Sant’Antonio Abate. La benedizione degli animali a Bari vecchia
Il culto di Sant’Antonio Abate è antichissimo, Antonio Abate è uno dei più illustri eremiti della storia della Chiesa. Nato a Coma, nel cuore dell’Egitto, intorno al 250, a vent’anni abbandonò ogni cosa per vivere dapprima in una plaga deserta e poi sulle rive del Mar Rosso, dove condusse vita anacoretica per più di 80 anni.
Distribuiti i beni ai poveri e affidata la sorella ad una comunità femminile, seguì la vita solitaria che già altri anacoreti facevano nei deserti attorno alla sua città, vivendo in preghiera, povertà e castità. Si racconta che ebbe una visione in cui un eremita come lui riempiva la giornata dividendo il tempo tra preghiera e l’intreccio di una corda. Da questo dedusse che, oltre alla preghiera, ci si doveva dedicare a un’attività concreta. Così ispirato condusse da solo una vita ritirata, dove i frutti del suo lavoro gli servivano per procurarsi il cibo e per fare carità. In questi primi anni fu molto tormentato da tentazioni fortissime, dubbi lo assalivano sulla validità di questa vita solitaria. Consultando altri eremiti venne esortato a perseverare. Lo consigliarono di staccarsi ancora più radicalmente dal mondo. Allora, coperto da un rude panno, si chiuse in una tomba scavata nella roccia nei pressi del villaggio di Coma. Con il tempo molte persone vollero stare vicino a lui.
Il gruppo dei seguaci di Antonio si divise in due comunità, una a oriente e l’altra a occidente del fiume Nilo.

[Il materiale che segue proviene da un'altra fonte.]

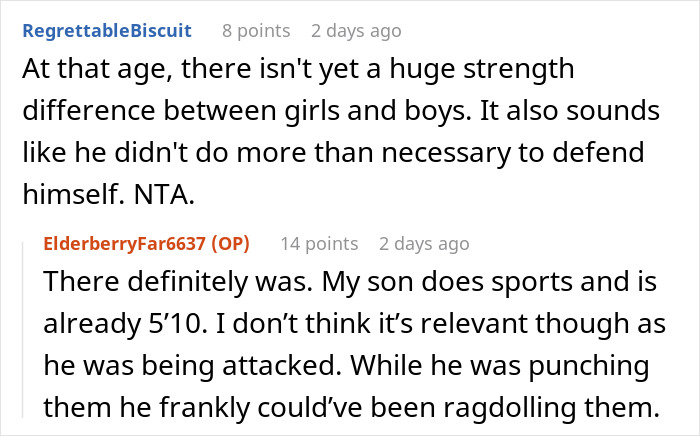Screen dimensions: 700x436
Task: Open RegrettableBiscuit comment's "2 days ago" permalink
Action: (356, 31)
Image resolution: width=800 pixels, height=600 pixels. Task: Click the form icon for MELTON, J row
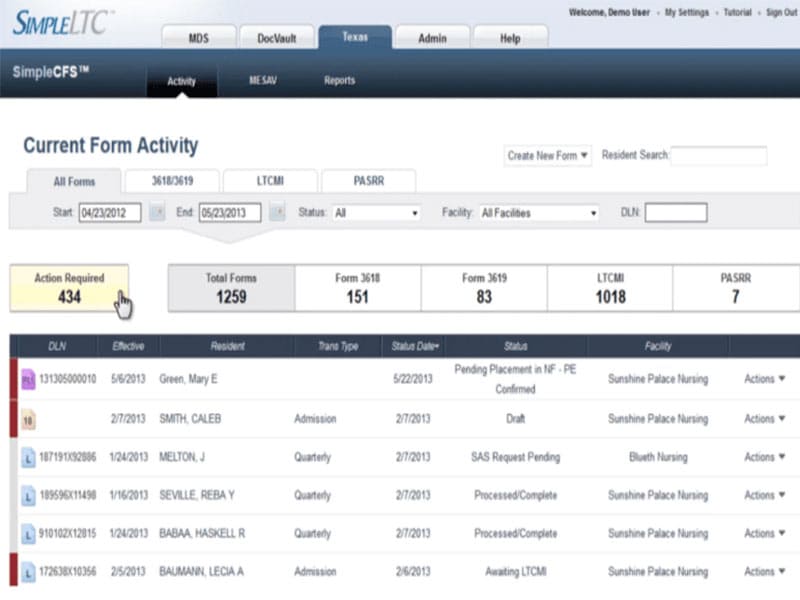point(28,457)
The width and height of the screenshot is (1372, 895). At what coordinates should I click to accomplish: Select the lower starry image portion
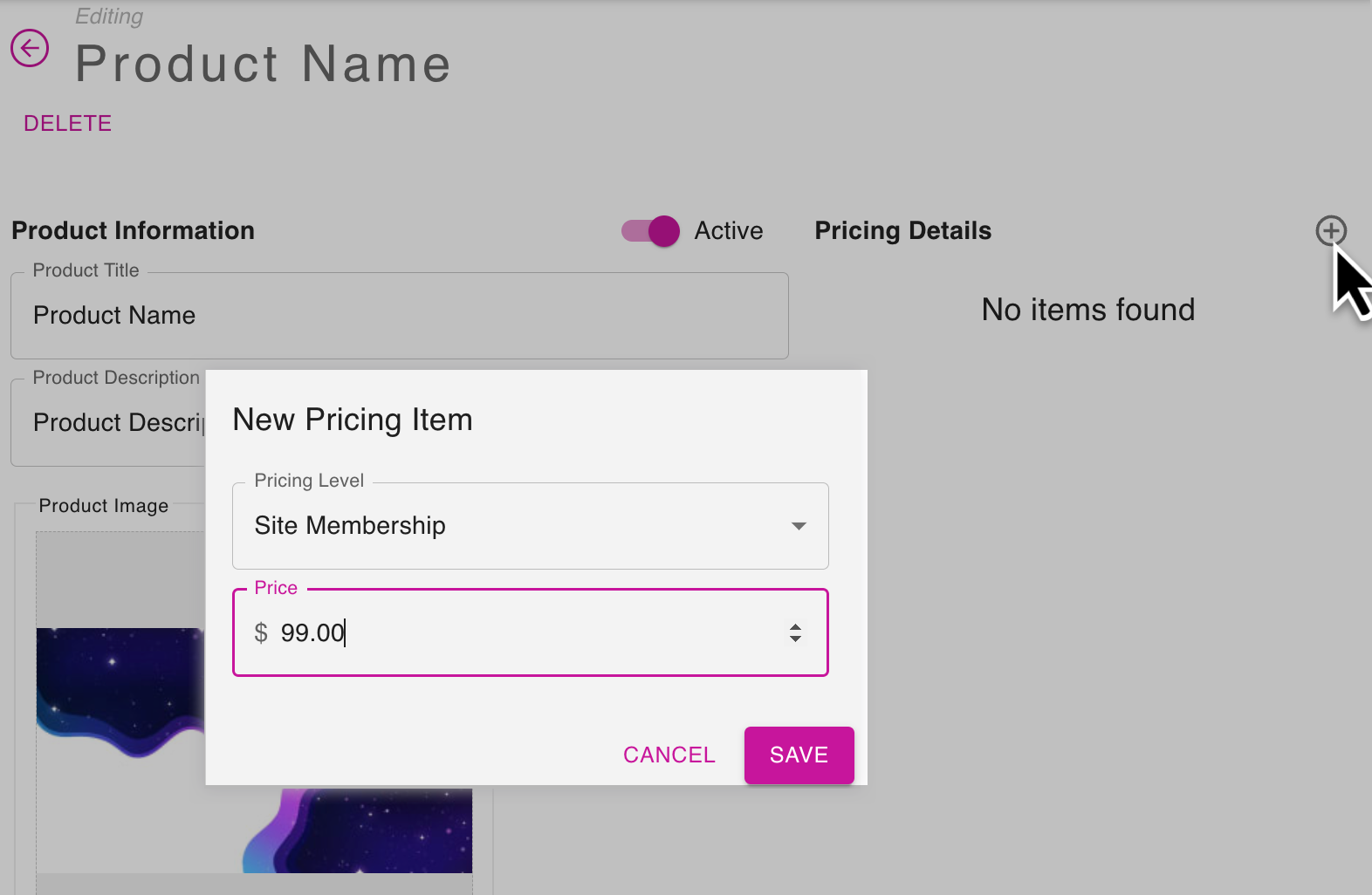click(358, 830)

Questi Padri del deserto vivevano in grotte e anfratti, ma sempre sotto la guida di un eremita più anziano e con Antonio come guida spirituale.
Nel 311, durante la persecuzione dell’imperatore Massimino Daia, Antonio tornò ad Alessandria per sostenere e confortare i cristiani perseguitati. Non fu oggetto di persecuzioni personali. In quell’occasione il suo amico Atanasio scrisse una lettera all’imperatore Costantino I per intercedere nei suoi confronti. Visse i suoi ultimi anni nel deserto della Tebaide dove, pregando e coltivando un piccolo orto per il proprio sostentamento, morì, all’età di 105 anni.. Venne sepolto dai suoi discepoli in un luogo segreto.
Già in vita accorrevano da lui, attratti dalla fama di santità, pellegrini e bisognosi di tutto l’Oriente. Anche Costantino e i suoi figli ne cercarono il consiglio.
La sua vicenda è raccontata da un discepolo, sant’Atanasio, che contribuì a farne conoscere l’esempio in tutta la chiesa. Per due volte lasciò il suo romitaggio. La prima volta per confortare i cristiani di Alessandria perseguitati da Massimino Dadia. La seconda, su invito di Atanasio, per esortarli alla fedeltà verso il Concilio di Nicea.
Nell’iconografia è raffigurato circondato da donne procaci (simbolo della tentazione) o animali domestici (come il maiale), di cui è popolare protettore. Infatti tra i miracoli più noti vi è quello di aver salvato “a suon di campanello” numerosi animali sparsi in una foresta in fiamme ecco perché è considerato il Santo protettore degli animali!
A Bari Vecchia, in passato sotto l’Arco di Sant’Antonio Abate vi era un’antica chiesa dedicata al Santo (i cui resti, oggi sono inglobati nelle fabbriche del Fortino che è conosciuto proprio come “Fortino di S. Antonio Abate”) venivano condotti gli animali da lavoro e gli animali domestici perché fossero benedetti.
A sant’Antonio Abate sono attribuite guarigioni di gravi malattie della pelle come la varicella ed in specie dell’herpes zoster ossia il fuoco di Sant’Antonio.
La tradizione vuole che il 17 gennaio si giochi una cinquina relativa al Santo, alla sua storia ed alla sua iconografia: 4 il porcellino, l’8 il fuoco, 17 sand’Andè, 20 la festa, 81 il campanello.